* Begin *

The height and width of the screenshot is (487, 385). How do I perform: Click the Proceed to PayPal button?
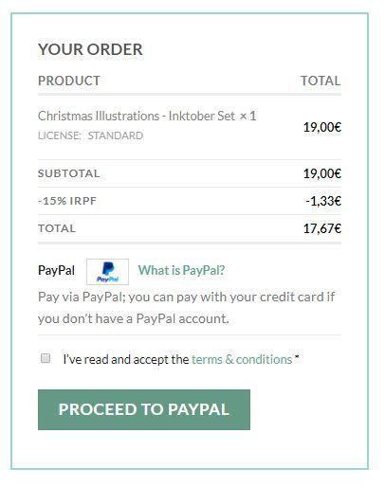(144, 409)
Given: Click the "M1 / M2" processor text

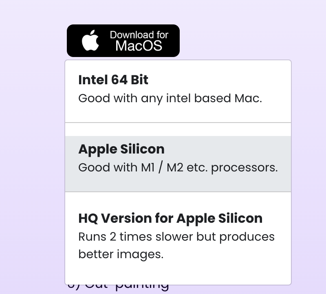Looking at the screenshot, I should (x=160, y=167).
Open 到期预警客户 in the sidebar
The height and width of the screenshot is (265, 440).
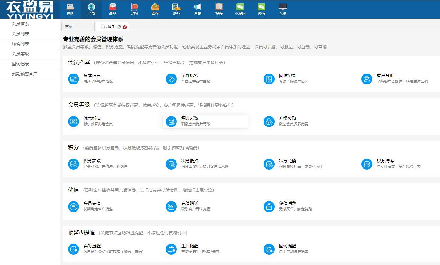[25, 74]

* End *

_Do this_
In every one of the records, swap "Click" for "Tap" and write the lines out again with nothing else changed. Leave the pictures out.

_Full answer_
The height and width of the screenshot is (487, 385). How do I perform: Tap the Proceed to PayPal button?
(144, 409)
Given: Tap the "M1 / M2" processor text

Looking at the screenshot, I should (x=160, y=167).
Open 到期预警客户 in the sidebar
The height and width of the screenshot is (265, 440).
[25, 74]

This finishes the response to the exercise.